§ **Exercises to complete**
**A)** How would you render this sentence from the Thunderbolt and Lightfoot essay in Spanish: "Truth is the loot was hidden behind a blackboard of a one-room schoolhouse in a no-place town."?
**B)** Can you carry on the Thunderbolt and Lightfoot essay, picking up right after its final sentence?

What was the getaway car in Thunderbolt and Lightfoot?

REDHEADS AND PISTACHIO ICE CREAM
Spiritual bonding in Thunderbolt and Lightfoot
ANTHONY MORETTA

Let me start by confessing that Thunderbolt and Lightfoot (1974) is one of my all-time favorite films. Written and directed by Michael Cimino. His first movie. It stars Clint Eastwood and Jeff Bridges.

Eastwood plays Thunderbolt (a media-coined moniker after a big-score robbery). He’s a Korean war hero and semi-retired professional bank thief, posing as a minister and running for his life from a former partner who shows up at church with a machine gun, ripping up the place. Bridges plays Lightfoot, a young aimless drifter who appears seemingly out of nowhere in black leather pants and drives a Trans-Am right off a used car dealer’s lot. He just happens to come upon the scene, running over Thunderbolt’s would-be assassin and saving his life. An injured Thunderbolt hitches a ride with Lightfoot and they speed away to a nearby quarry where Thunderbolt pops his shoulder back into the socket. Looking for kicks and safely assuming that Thunderbolt is no preacher, Lightfoot takes an immediate liking and nudges Thunderbolt to tell his story. Turns out that Thunderbolt’s associates are convinced he made off with the $500,000 they stole from a Montana bank. Truth is the loot was hidden behind a blackboard of a one-room schoolhouse in a no-place town. The last two of Thunderbolt’s crew – gentle getaway driver Goody (Geoffrey Lewis) and bigmouth gunman Red (George Kennedy) – are hot on their trail across the badlands.

§ **Word and item position data**

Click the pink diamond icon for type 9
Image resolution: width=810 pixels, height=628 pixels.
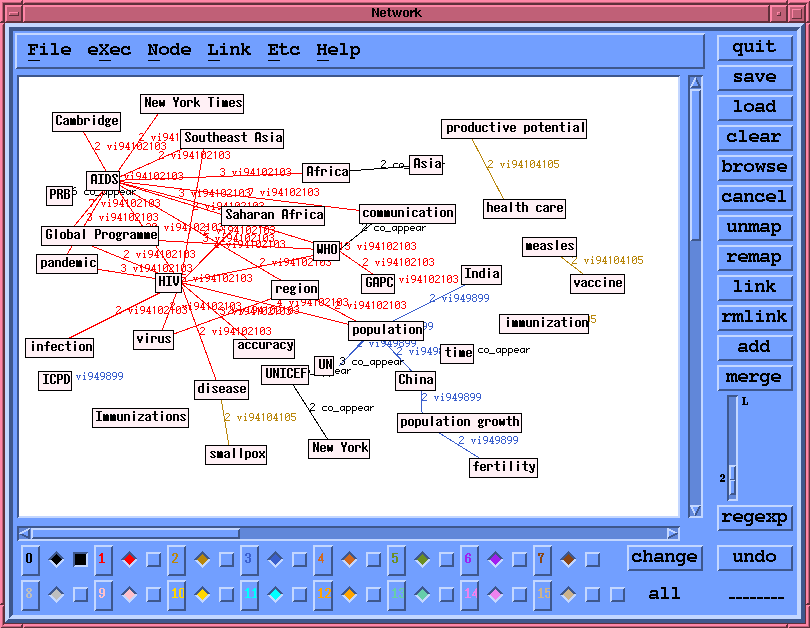pos(129,594)
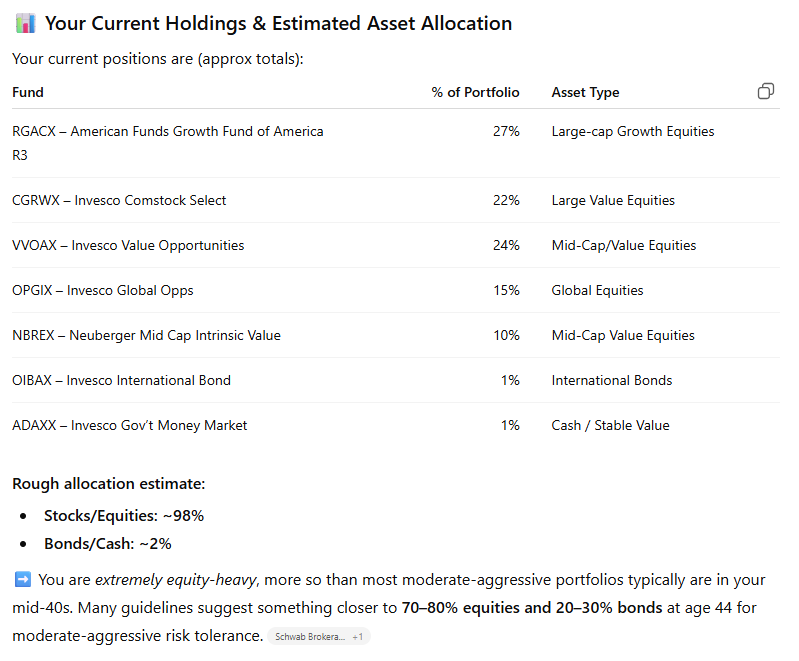Click the Large-cap Growth Equities asset type cell

(x=632, y=131)
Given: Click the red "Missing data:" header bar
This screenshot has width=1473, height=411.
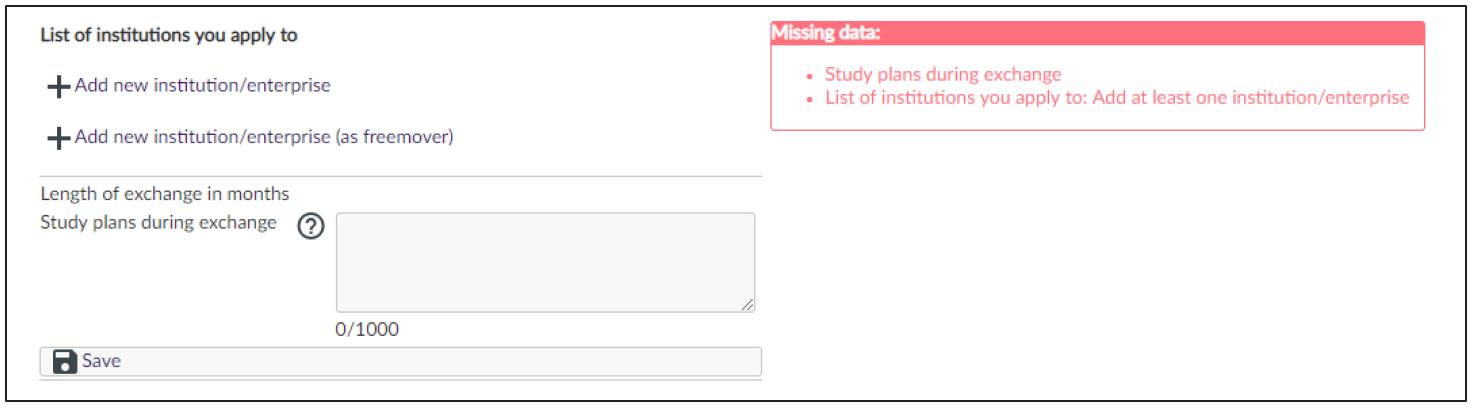Looking at the screenshot, I should [x=1097, y=33].
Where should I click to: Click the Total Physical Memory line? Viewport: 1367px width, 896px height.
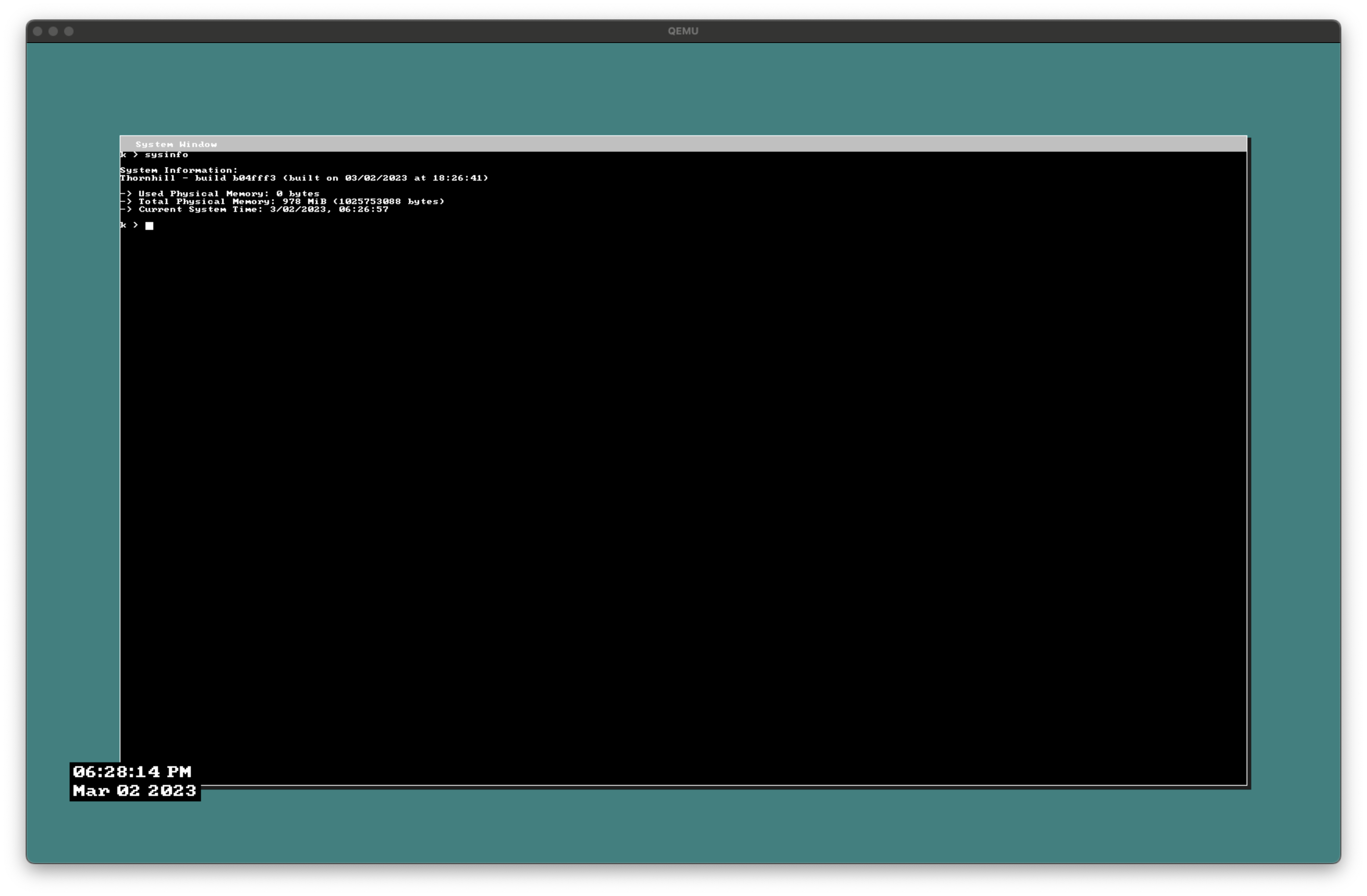click(x=291, y=202)
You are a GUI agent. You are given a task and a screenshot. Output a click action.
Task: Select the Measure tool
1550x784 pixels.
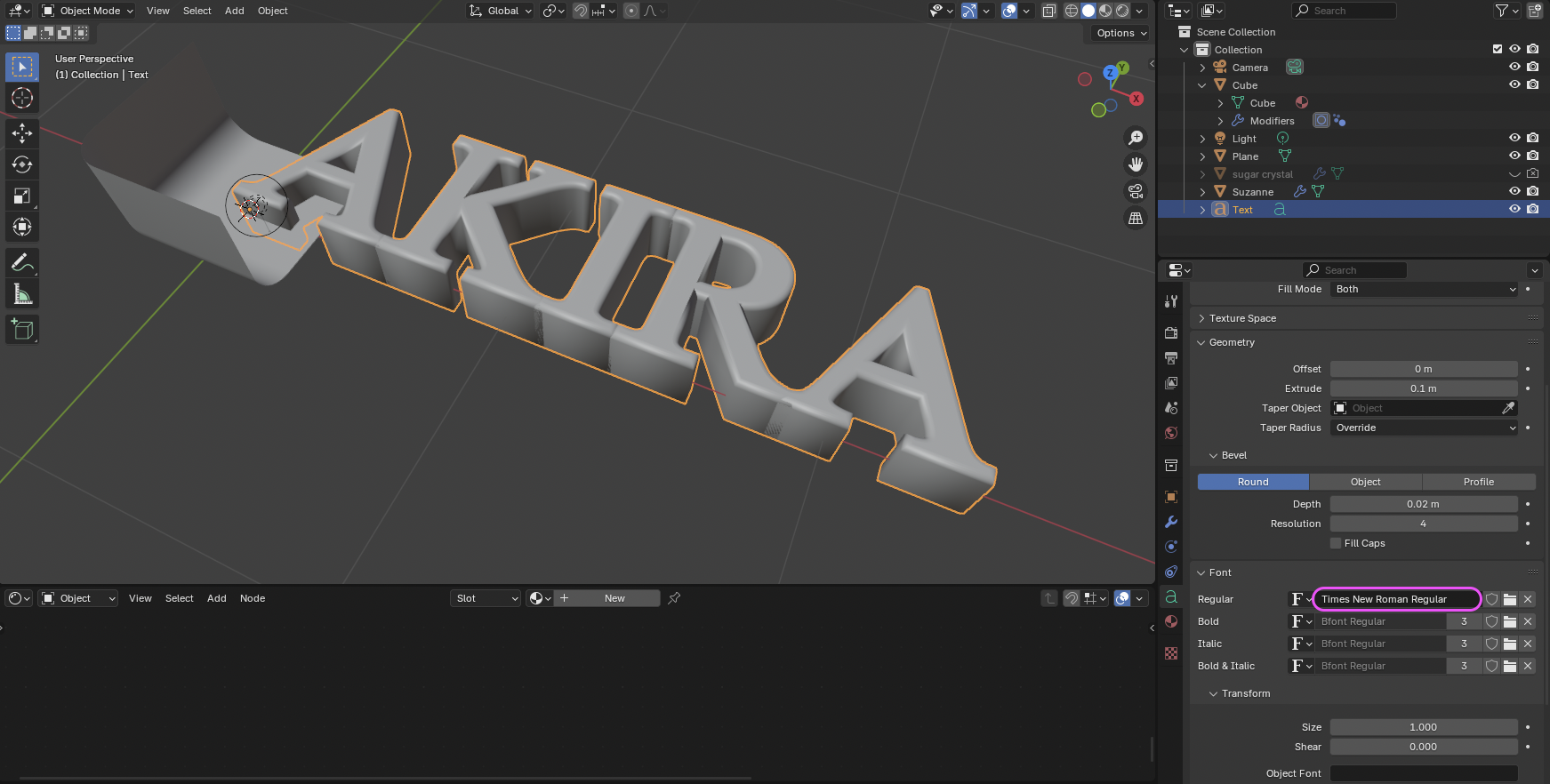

§ **Expected responses**
**A)** La verdad es que el botín estaba escondido detrás de una pizarra de una escuela de un solo salón en un pueblo perdido.

**B)**
Thunderbolt.

Lightfoot.

They swap cars with a couple at a gas station and Lightfoot picks up two women (one of whom is a redhead named Melody, played by Catherine Bach). Initially hesitant, Thunderbolt begins to take Lightfoot under his wing and they form a relationship seeking spoils, but it’s supported by a genuine fondness and some father-son, big brother-little brother mixed in. When they check the spot out, they discover that a new school has been built in place of the old schoolhouse and believe the money is now gone forever. Enjoying some ice cream while weighing their next move, Goody and Red catch up and take them by gunpoint to a desolate river bank. A clumsy and hilarious fist-fight ensues, and Thunderbolt gets the best of them. Gasping and sweating like pigs, the three aging crooks and the new hotshot take a breather and come clean to each other. The money is lost and Lightfoot spearheads a new plan to rob the bank again, the same way as before.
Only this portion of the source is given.